Real-time mode vs plain mode
Manticore Search works in two modes:
- Real-time mode (RT mode). This is a default one and allows to manage your data schema imperatively:
- allows managing your data schema online using SQL commands
CREATE
/ALTER
/DROP TABLE
and their equivalents in non-SQL clients - in the configuration file you need to define only server-related settings including data_dir
- allows managing your data schema online using SQL commands
- Plain mode allows to define your data schemas in a configuration file, i.e. provides declarative kind of schema management. It makes sense in three cases:
- when you only deal with plain tables
- or when your data schema is very stable and you don’t need replication (as it’s available only in the RT mode)
- when you have to make your data schema portable (e.g. for easier deployment of it on a new server)

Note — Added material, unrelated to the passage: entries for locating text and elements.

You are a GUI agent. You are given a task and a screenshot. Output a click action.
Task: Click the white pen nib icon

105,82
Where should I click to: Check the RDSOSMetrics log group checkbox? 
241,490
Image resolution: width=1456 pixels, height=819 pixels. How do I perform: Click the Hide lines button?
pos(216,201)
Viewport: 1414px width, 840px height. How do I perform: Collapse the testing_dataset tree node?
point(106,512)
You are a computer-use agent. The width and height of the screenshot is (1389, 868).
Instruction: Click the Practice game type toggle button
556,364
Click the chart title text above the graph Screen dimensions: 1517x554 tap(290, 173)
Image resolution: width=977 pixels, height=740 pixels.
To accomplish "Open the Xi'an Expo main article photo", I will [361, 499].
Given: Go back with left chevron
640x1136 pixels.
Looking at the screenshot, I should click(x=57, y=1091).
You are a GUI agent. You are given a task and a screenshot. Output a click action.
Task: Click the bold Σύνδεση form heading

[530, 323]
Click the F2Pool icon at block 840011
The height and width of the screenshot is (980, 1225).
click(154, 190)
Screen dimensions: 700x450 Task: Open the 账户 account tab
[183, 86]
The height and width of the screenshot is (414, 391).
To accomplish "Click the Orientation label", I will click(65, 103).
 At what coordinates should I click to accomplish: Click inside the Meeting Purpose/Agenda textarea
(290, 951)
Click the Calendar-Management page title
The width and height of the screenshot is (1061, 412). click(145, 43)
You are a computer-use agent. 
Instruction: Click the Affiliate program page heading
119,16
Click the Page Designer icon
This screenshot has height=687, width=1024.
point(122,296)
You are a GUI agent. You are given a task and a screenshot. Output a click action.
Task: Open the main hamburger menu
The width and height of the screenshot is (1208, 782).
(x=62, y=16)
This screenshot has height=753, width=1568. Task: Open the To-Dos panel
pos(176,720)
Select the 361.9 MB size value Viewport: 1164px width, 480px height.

You cannot combine the 2 modes and need to decide which one you want to follow by specifying data_dir in your configuration file (which is the default behaviour). If you are unsure our recommendation is to follow the RT mode as if even you need a plain table you can build it with a separate plain table config and import to your main Manticore instance.
Real-time tables can be used in both RT and plain modes. In the RT mode a real-time table is defined with a CREATE TABLE
command, while in the plain mode it is defined in the configuration file. Plain (offline) tables are supported only in the plain mode. Plain tables cannot be created in the RT mode, but existing plain tables made in the plain mode can be converted to real-time tables and imported in the RT mode.
SQL vs JSON
Manticore provides multiple ways and interfaces to manage your schemas and data, but the two main are:
- SQL. This is a native Manticore’s language which enables all Manticore’s functionality. The best practice is to use SQL to:
- manage your schemas and do other DBA routines as it’s the easiest way to do that
- design your queries as SQL is much closer to natural language than the JSON DSL which is important when you design something new. You can use Manticore SQL via any MySQL client or /sql.
- JSON. Most functionality is also available via JSON domain specific language. This is especially useful when you integrate Manticore with your application as with JSON you can do it more programmatically than with SQL. The best practice is to first explore how to do something via SQL and then use JSON to integrate it into your application.